Pricing, Billing and Collecting Fees: What CPA Firms Can Do to Run Their Businesses More Efficiently and Effectively

Article excerpt


CPA firms provide invaluable advice to business clients but often struggle to run their own businesses effectively, particularly in the areas of pricing, billing and collections. Failure to set appropriate fees, deliver bills in a timely fashion and collect payment promptly--or even in full--cuts into a firm's profitability, hurting the business and the accountants in it.

Remedying this situation requires CPA firms to make a conscious effort to ensure they get paid an appropriate price in a timely fashion. To best do this, CPA firms should secure the fee agreement upfront, when their value to the client is greatest, and make sure they deliver excellent work on, or ahead of, schedule. If the job requires more work than was expected, the CPA should contact the client as soon as possible to discuss the need for extra fees. When the work is done, firms should deliver the product and the bill at the same time. This increases the chances that the client will go ahead and pay the bill, sparing CPA firms the wasted time and anxiety that develop from having to send statements or hound clients to collect what is owed.

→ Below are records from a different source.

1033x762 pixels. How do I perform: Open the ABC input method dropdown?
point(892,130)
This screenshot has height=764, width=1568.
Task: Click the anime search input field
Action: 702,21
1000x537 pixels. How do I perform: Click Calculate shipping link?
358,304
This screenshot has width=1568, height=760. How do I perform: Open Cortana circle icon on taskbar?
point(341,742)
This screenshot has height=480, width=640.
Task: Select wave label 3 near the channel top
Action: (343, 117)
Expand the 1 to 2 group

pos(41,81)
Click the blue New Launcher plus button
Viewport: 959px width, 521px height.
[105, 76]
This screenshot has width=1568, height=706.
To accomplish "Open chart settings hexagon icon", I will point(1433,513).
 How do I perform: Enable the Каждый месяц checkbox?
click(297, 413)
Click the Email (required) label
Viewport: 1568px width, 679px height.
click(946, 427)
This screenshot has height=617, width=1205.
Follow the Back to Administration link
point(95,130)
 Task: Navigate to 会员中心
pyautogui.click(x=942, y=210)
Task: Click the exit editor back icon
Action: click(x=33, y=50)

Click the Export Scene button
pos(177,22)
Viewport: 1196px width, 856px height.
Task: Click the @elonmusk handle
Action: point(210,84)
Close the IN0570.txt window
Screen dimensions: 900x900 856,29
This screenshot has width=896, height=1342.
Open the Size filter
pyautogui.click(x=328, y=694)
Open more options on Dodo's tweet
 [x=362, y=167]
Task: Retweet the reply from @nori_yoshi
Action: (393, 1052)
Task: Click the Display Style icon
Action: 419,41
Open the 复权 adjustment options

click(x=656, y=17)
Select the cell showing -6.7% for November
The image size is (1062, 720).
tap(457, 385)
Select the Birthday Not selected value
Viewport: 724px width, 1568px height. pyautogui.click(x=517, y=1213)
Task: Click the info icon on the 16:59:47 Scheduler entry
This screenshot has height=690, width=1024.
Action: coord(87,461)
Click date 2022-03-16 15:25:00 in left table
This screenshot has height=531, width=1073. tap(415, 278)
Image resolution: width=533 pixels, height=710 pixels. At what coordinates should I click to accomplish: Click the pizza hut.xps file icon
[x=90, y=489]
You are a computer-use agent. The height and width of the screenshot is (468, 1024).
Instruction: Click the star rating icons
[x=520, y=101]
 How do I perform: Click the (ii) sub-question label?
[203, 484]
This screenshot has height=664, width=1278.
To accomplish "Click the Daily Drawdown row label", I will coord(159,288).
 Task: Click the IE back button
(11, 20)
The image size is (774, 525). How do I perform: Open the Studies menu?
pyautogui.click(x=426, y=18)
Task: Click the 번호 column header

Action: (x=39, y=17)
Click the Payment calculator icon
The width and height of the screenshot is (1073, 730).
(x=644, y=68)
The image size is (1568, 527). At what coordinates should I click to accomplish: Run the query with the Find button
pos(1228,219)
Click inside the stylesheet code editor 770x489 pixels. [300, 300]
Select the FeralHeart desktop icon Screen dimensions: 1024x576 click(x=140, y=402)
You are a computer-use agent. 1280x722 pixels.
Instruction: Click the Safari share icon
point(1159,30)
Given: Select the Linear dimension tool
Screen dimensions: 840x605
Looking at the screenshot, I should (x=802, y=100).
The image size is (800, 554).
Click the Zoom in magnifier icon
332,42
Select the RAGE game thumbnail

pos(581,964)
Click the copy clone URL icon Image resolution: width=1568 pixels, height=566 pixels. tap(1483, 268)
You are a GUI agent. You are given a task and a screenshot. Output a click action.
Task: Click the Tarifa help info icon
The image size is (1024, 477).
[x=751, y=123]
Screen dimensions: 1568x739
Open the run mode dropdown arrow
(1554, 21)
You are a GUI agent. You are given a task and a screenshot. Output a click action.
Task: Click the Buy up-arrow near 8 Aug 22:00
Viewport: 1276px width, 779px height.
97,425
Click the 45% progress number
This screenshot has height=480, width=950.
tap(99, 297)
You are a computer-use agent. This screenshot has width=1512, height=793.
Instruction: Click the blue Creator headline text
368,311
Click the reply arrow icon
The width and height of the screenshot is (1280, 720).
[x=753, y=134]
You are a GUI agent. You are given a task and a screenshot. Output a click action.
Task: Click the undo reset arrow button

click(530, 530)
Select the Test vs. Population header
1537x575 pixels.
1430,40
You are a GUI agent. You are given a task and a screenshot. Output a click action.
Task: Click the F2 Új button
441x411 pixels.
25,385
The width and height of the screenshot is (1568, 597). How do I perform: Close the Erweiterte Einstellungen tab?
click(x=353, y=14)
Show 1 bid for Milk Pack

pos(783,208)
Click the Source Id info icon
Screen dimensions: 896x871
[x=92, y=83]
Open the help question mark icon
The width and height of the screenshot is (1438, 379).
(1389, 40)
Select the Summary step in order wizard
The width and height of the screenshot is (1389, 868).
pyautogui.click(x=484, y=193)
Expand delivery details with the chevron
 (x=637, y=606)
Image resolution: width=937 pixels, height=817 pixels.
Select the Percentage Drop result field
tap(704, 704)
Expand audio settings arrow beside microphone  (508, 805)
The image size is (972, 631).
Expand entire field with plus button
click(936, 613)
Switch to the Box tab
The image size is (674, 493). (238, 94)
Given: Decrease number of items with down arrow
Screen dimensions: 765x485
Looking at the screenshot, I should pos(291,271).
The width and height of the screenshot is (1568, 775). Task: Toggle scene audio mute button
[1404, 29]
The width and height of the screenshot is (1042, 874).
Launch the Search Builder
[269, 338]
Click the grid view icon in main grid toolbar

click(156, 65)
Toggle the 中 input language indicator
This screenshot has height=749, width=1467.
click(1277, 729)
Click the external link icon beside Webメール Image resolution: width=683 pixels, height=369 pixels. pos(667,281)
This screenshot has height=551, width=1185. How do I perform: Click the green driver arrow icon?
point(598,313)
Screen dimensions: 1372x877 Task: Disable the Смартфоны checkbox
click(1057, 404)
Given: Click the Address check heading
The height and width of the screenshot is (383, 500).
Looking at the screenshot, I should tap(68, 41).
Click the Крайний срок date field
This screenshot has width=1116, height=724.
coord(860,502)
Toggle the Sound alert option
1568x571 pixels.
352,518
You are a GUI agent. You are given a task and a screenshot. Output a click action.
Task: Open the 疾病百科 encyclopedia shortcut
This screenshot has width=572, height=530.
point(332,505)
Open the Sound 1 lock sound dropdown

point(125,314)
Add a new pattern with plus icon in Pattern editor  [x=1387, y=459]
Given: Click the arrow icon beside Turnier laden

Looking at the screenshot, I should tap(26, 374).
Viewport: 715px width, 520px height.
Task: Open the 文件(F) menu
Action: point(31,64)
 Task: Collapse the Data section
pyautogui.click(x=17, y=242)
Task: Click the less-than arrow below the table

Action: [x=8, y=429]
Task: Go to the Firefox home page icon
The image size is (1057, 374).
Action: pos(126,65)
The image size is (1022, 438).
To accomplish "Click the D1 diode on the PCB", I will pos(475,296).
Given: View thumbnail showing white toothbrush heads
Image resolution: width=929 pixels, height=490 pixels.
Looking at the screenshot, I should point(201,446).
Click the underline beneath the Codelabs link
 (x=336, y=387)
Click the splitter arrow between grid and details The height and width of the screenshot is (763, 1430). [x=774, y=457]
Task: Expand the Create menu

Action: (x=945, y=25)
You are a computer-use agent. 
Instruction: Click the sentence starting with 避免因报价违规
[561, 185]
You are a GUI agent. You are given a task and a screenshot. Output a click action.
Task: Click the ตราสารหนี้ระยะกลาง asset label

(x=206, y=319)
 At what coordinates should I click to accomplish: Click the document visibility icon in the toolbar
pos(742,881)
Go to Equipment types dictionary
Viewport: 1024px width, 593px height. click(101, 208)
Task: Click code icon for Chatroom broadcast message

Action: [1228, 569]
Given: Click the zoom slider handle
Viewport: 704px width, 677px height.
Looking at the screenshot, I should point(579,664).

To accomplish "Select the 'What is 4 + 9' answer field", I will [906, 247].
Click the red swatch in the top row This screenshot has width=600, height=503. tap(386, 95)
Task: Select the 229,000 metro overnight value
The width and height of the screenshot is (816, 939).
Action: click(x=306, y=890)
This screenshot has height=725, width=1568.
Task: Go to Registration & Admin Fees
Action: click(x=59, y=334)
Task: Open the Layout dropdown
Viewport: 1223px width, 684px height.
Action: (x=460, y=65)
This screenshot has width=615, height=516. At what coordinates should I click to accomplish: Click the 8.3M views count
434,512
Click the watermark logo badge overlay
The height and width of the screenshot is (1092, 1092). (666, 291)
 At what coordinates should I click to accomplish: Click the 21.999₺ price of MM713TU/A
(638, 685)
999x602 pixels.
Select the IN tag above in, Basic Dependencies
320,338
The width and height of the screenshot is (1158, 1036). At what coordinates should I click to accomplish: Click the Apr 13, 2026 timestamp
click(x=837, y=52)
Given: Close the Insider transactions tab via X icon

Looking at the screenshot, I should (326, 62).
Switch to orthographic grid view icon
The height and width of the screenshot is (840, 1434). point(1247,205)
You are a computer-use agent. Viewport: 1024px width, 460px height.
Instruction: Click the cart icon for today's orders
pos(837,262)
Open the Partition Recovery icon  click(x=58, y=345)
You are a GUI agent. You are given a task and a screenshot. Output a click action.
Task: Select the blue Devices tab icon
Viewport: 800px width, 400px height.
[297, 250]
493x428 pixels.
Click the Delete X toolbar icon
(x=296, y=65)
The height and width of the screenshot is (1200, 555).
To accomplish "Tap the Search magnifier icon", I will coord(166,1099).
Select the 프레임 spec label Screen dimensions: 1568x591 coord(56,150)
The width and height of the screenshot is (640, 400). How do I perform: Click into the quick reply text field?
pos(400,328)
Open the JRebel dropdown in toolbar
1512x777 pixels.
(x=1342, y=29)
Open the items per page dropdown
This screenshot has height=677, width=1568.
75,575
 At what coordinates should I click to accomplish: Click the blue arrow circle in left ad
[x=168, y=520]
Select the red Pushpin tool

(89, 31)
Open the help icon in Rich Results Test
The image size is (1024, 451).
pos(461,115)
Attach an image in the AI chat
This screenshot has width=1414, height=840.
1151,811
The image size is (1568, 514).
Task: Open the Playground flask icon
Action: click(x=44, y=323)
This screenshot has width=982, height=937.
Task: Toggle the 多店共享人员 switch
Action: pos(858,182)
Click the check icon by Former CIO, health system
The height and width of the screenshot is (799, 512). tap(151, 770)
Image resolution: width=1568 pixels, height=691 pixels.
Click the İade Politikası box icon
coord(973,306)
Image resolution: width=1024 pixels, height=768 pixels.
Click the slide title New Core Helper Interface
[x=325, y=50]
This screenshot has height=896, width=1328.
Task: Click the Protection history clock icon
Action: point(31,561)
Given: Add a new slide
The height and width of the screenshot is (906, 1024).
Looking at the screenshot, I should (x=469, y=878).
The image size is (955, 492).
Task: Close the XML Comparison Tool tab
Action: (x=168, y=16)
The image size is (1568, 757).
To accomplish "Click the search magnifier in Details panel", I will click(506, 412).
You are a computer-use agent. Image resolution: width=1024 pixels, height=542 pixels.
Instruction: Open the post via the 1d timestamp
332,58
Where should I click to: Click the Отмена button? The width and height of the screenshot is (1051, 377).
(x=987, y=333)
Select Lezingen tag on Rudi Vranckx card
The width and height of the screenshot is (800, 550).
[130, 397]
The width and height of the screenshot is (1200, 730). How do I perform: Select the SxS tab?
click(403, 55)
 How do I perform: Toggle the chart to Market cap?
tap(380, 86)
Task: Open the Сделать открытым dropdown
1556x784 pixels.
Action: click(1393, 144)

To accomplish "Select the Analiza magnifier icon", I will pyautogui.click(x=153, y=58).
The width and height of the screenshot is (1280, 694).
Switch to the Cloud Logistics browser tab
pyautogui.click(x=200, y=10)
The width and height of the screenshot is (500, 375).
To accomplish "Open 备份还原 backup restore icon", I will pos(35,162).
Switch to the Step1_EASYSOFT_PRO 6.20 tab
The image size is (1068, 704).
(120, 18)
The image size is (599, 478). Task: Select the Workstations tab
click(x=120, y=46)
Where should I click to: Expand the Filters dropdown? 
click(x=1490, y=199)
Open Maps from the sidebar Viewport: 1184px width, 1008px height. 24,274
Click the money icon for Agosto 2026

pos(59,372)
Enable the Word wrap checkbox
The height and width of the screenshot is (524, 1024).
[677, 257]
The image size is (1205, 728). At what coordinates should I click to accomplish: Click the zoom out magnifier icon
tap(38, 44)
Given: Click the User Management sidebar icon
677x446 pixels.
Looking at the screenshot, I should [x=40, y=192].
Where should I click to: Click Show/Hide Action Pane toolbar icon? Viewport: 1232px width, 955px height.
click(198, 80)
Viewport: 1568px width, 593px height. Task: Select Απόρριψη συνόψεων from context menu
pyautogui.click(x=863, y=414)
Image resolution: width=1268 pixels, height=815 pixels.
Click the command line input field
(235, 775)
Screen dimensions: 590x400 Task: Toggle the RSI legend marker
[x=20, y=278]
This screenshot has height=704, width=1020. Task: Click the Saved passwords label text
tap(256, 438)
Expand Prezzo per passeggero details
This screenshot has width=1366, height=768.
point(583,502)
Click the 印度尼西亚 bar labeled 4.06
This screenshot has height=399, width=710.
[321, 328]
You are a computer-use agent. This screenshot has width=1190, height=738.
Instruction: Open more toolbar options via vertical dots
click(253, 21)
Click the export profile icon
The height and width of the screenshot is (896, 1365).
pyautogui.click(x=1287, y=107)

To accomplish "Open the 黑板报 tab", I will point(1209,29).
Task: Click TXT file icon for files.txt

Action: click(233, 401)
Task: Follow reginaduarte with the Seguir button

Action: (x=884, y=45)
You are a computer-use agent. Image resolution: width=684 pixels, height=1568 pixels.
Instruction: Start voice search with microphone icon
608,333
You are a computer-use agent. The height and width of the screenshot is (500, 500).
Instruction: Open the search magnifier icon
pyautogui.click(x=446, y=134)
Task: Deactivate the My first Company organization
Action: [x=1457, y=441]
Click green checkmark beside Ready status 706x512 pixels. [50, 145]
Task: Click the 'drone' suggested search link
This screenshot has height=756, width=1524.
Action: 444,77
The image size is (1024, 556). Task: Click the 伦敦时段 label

For the firm's partners, the goal is to free their minds and time for more productive endeavors and ensure that their business is providing shareholders with the revenue needed to compensate staff appropriately and plan for the practice's growth and the partners' retirement.


Pricing is an art, but many CPA firms treat it as a science. Firms often use a time run or fee chart to determine a bill rather than taking the time to understand the value of the services they provide. Exhibit 1 presents a list of pricing techniques.

CPA firms need to review each service they provide and price it accordingly (see Exhibit 2). They should examine what they do for the client, where they add value and how they apply their training, knowledge, experience and resources to arrive at a successful result. Without that understanding, CPA firms won't bill the appropriate amount, and that usually means they will charge less than they should and could collect.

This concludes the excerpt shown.